Mit dem 1974 erschienenen Ein Mann sieht rot, jüngst von Eli Roth mit Bruce Willis in der Hauptrolle neu verfilmt, verwurzelte sich der Rache-Thriller noch etwas tiefer im Mainstream. Michael Winner, der zuvor schon häufiger mit Charles Bronson zusammenarbeitete, prägte außerdem mit diesem Film dessen spätere Karriere in den 80ern als alternden, unnachgiebigem Vigilanten. Bis dorthin, ausgehend vom 1982 entstandenen zweiten Teil zu Death Wish, so der Originaltitel, ist es ein weiter Weg. 1974 ist Bronsons Paul Kersey ein liberal eingestellter Mann, der auch durch persönliche Erfahrungen die Ansichten seines Arbeitskollegen, der Kersey nach seinem Urlaub u. a. mit Kriminalstatistiken konfrontiert, nicht teilt. Das die Stadt bei weitem nicht der paradiesisch anmutende Ort, in dem der Bauingenieur mit seiner Frau die freie Zeit genoss, ist, zeigt nicht nur der rot schimmernde Himmel, der in bedrohlichem Rot bei ihrer Rückkehr nach New York erleuchtet. Nach einem Einkauf werden Kerseys Frau Joanna und seine Tochter Carol in ihrer Wohnung von drei Kleinkriminellen überfallen; Joanna stirbt an den Folgen des gewaltsamen Übergriffs, Carol erleidet durch den Vorfall und ihre Vergewaltigung ein schwerwiegendes Trauma. Kerseys Verlangen, selbst Rache zu üben, wächst langsam. Begebenheiten in der Notaufnahme, eine unbefriedigende Unterredung auf der Polizeiwache und nicht zuletzt ein beruflicher Abstecher nach Texas, bei dem ihm ein Kunde seiner Firma, ein Vollbluttexaner, seine Sicht auf die Dinge und die Welt näher bringt, lassen das bisherige Weltbild Kerseys wanken.

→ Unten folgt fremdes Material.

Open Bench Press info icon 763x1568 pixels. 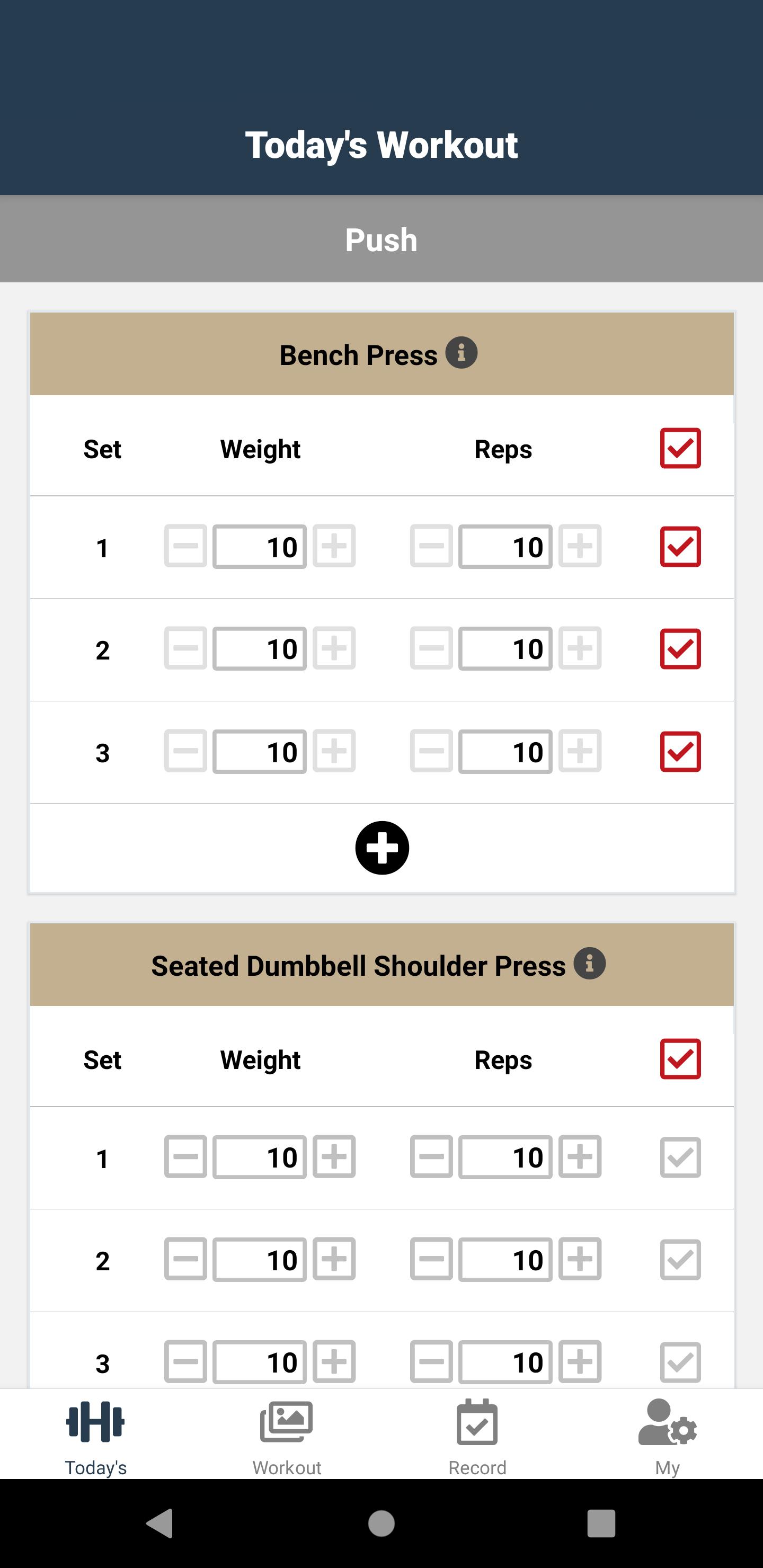461,352
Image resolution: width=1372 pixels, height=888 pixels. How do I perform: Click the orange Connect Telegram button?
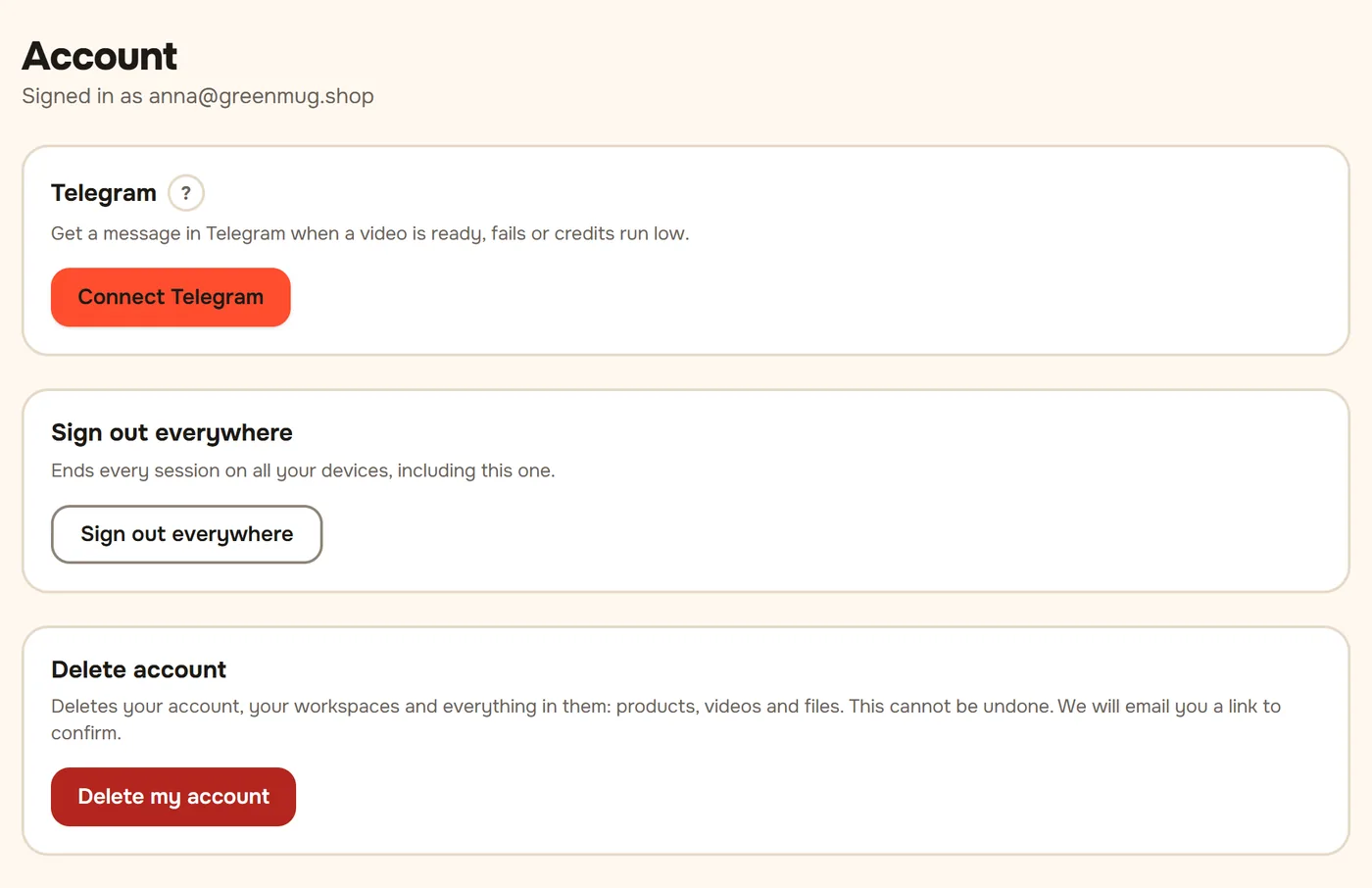(171, 297)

Final stürzt es ein, als er zurück in New York auf dem Heimweg überfallen wird und diesen mit Gegenwehr glücklicherweise vereiteln kann. Kersey bewaffnet sich daraufhin mit dem Abschiedsgeschenk seines Kunden, einem Revolver, um des Nachts den kriminellen Schmutz von der Straße zu räumen. Schnell werden die Medien und auch die Polizei auf den selbsternannten Rächer aufmerksam. In seinem Review zu Ein Mann sieht rot bemerkt Oliver Nöding, dass nach so vielen Jahren sich bisher niemand komplett positiv zu diesem Film äußern will oder kann. Verherrlichung von Selbstjustiz, Verbreitung von Nulltoleranzdenken im Bezug auf Kriminalitätsbekämpfung wurde oder wird Winners Film vorgeworfen. Ist in den heutigen Zeiten der (manchmal übertriebenen) Political Correctness es noch schwieriger, ein komplettes, wertendes Urteil über Ein Mann sieht rot abzugeben? Darf man sowas heute überhaupt noch gut finden? Unter Vorbehalt: ja. Man kommt nicht drumherum zuzugeben, dass Winners Film gut gemacht und atmosphärisch dicht ist. Formell betrachtet krankt er erzählerisch an der episodenhaften zweiten Hälfte des Films, die Kersey in Aktion zeigen. Da verflacht die Geschichte und es wird ein konventionell wirkender Actionkrimi, der zwei Männer auf der Jagd im Großstadtdschungel zeigt. Kersey, bei allem Zwiespalt gegenüber seinem mörderischen Treiben, wenn er dieses beginnt und den ermittelnden Beamten Ochoa. Winner folgt hier stur dem gleichen Muster, zieht die Schlinge um Paul Kersey Stück für Stück weiter zu, folgt seiner Vorstellung, in der Ein Mann sieht rot "nur" ein Actionthriller ist und beschäftigt sich nicht weiter mit seiner Hauptfigur.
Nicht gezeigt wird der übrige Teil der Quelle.